By Nyssa Rabinowitz
Violin Teacher at the Rochester Conservatory of Music
Daughter of MASTA Teacher of the Year for 2018, Marla Smith
When you walk into my mom’s studio, it doesn’t look like your typical teaching space. Hundreds of violin bottles line the walls, a “no whining” sign hangs prominently and music is placed on a stand with a sticker that reads “Tune it or Die!” Deer, squirrels, and birds make regular appearances during lessons and having a “nature break” during your lesson time is not unusual. When you walk into my mom’s studio, it’s not your typical space – but then again, I’m sure the hundreds of students she’s had will agree she’s not your typical teacher.

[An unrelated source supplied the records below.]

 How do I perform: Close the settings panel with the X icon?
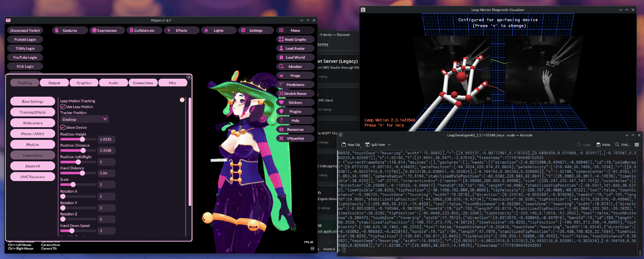coord(189,77)
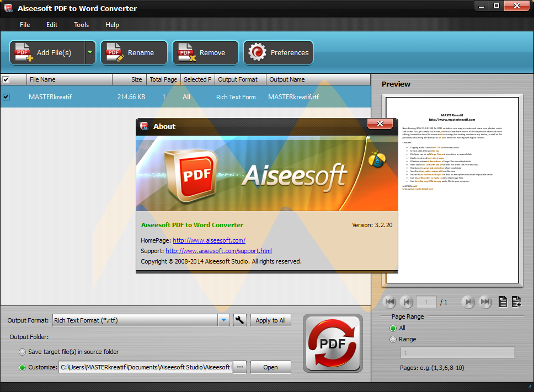
Task: Jump to last page using skip-forward icon
Action: point(485,302)
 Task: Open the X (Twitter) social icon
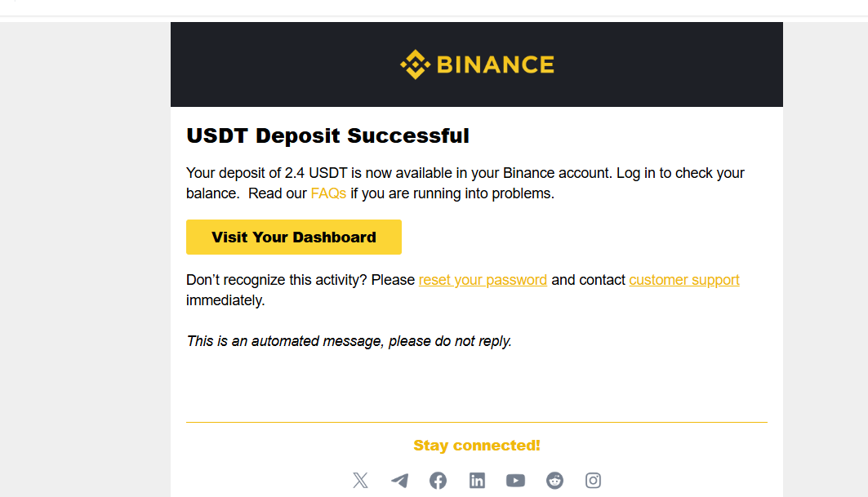pos(360,480)
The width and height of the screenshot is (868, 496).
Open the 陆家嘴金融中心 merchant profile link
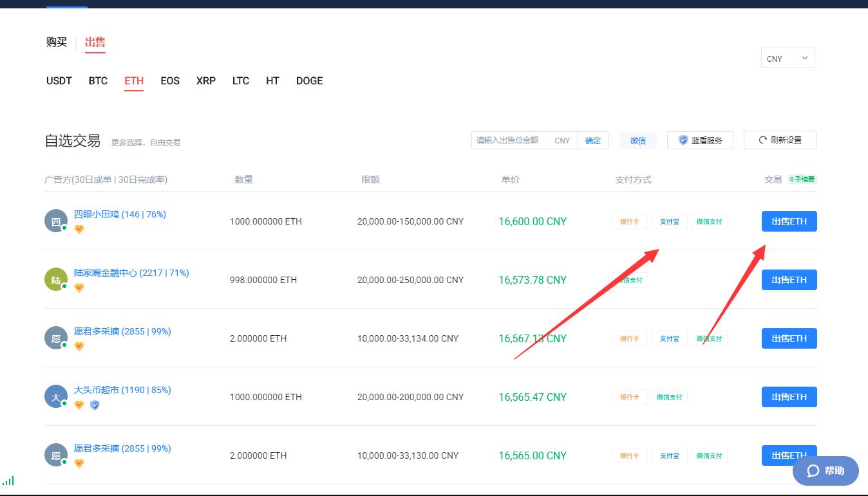click(131, 273)
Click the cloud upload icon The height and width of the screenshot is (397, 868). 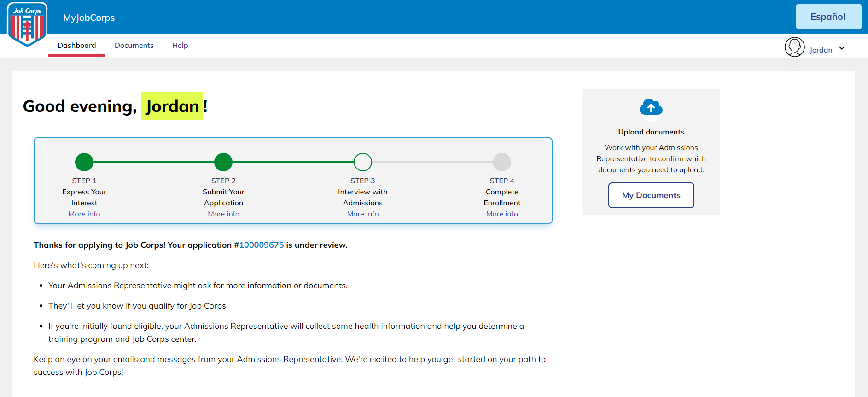pos(651,108)
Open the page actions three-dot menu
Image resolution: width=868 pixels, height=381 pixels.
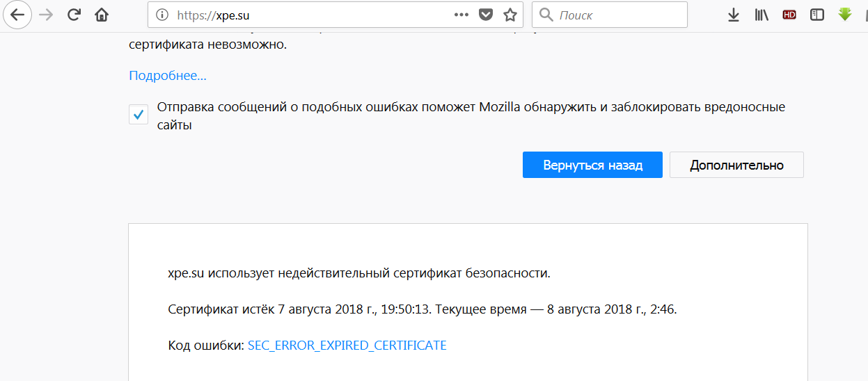click(461, 15)
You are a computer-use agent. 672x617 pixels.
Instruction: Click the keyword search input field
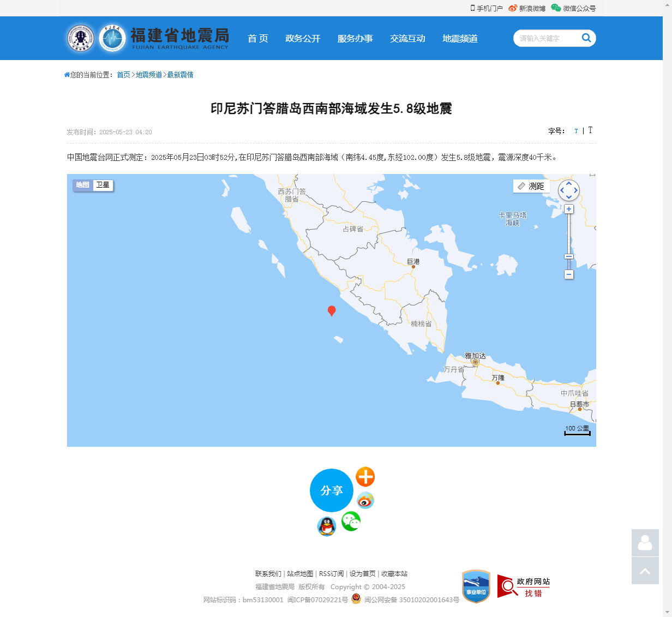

My mom is Marla Smith – MASTA’s newest Teacher of the Year.
Marla started teaching in 1987 – though she can’t remember how she got her first student. A student of Romeo Tata, Paul Makanawitzky, Ruggiero Ricci, and briefly Ivan Galamian and Stuart Canin, Marla had a lot of great teachers to draw inspiration from for her own students. Her first teacher was her mother, Patricia Smith, who was MASTA’s Teacher of the Year for 2000. Mom calls her the “quartet queen” and her groups routinely receive 1st division ratings at MSBOA Solo and Ensemble festivals, as well as appear at the Michigan Youth Arts Festival.
Marla started playing violin when she was 3, taking lessons from Pat. By middle school, mom told me, she knew she wanted to make music her career. “I love what I do,” she said. “Making music is so great for the soul. Making music out of the notes is wonderful!”
At first, Marla performed regularly in addition to teaching. She was a member of the Michigan Opera Theater orchestra for years. Following her time at MOT, she started freelancing more, which she ended up preferring because “It was always something different.”
I haven’t been around for all of my mom’s teaching years, but I have been around for many. According to mom, I used to sit in her studio and unpeel crayons as a kid during her lessons to entertain myself. I remember mom’s students being my babysitters when I was young, and turning into my friends as I got older. I remember trying to mimic some of the more advanced songs that her students were playing on my violin as a kid, just to see if I could. Some of her students became like siblings to me, especially the ones I went to school with.
I know that none of those relationships would exist if my mom wasn’t the caring, dedicated, and inspiring teacher that I know her to be. Most of my mom’s students stay with her for years and some have even come back to her studio after college.
One of those students is Nick Sielicki, who started taking lessons from Marla in middle school, but still comes by from time to time for a refresher. “Marla always makes learning fun,” Nick said. “One of the most memorable and beneficial bits of knowledge Marla shared with me was to play as if I were telling a story… As a linguist, this clicked with me. It has brought, and will continue to bring so much more emotion to my playing, as well as a deeper understanding and appreciation for music in general.”
“Music is such an integral part of what makes me the person I am today, and that would not be the case had I not been Marla’s student,” Nick continued. “I have the utmost respect and admiration for her as a musician, a teacher, and most importantly, a friend.”
When asked what her favorite thing about teaching is, mom answered, “Watching the light bulb go off over their heads. Hearing them fix things while they play. Helping them improve their playing. They are always entertaining!”
Marla encourages anyone who wants to teach to love what you do. “That shows through to kids more than anything,” she said. It’s that kind of attitude and approach that has lead to her success over the years.
Mom said she was “stunned” when she found out she was nominated, but anyone who has had the pleasure of knowing her, being her student, or watching her work can only say two words on her win: Well deserved.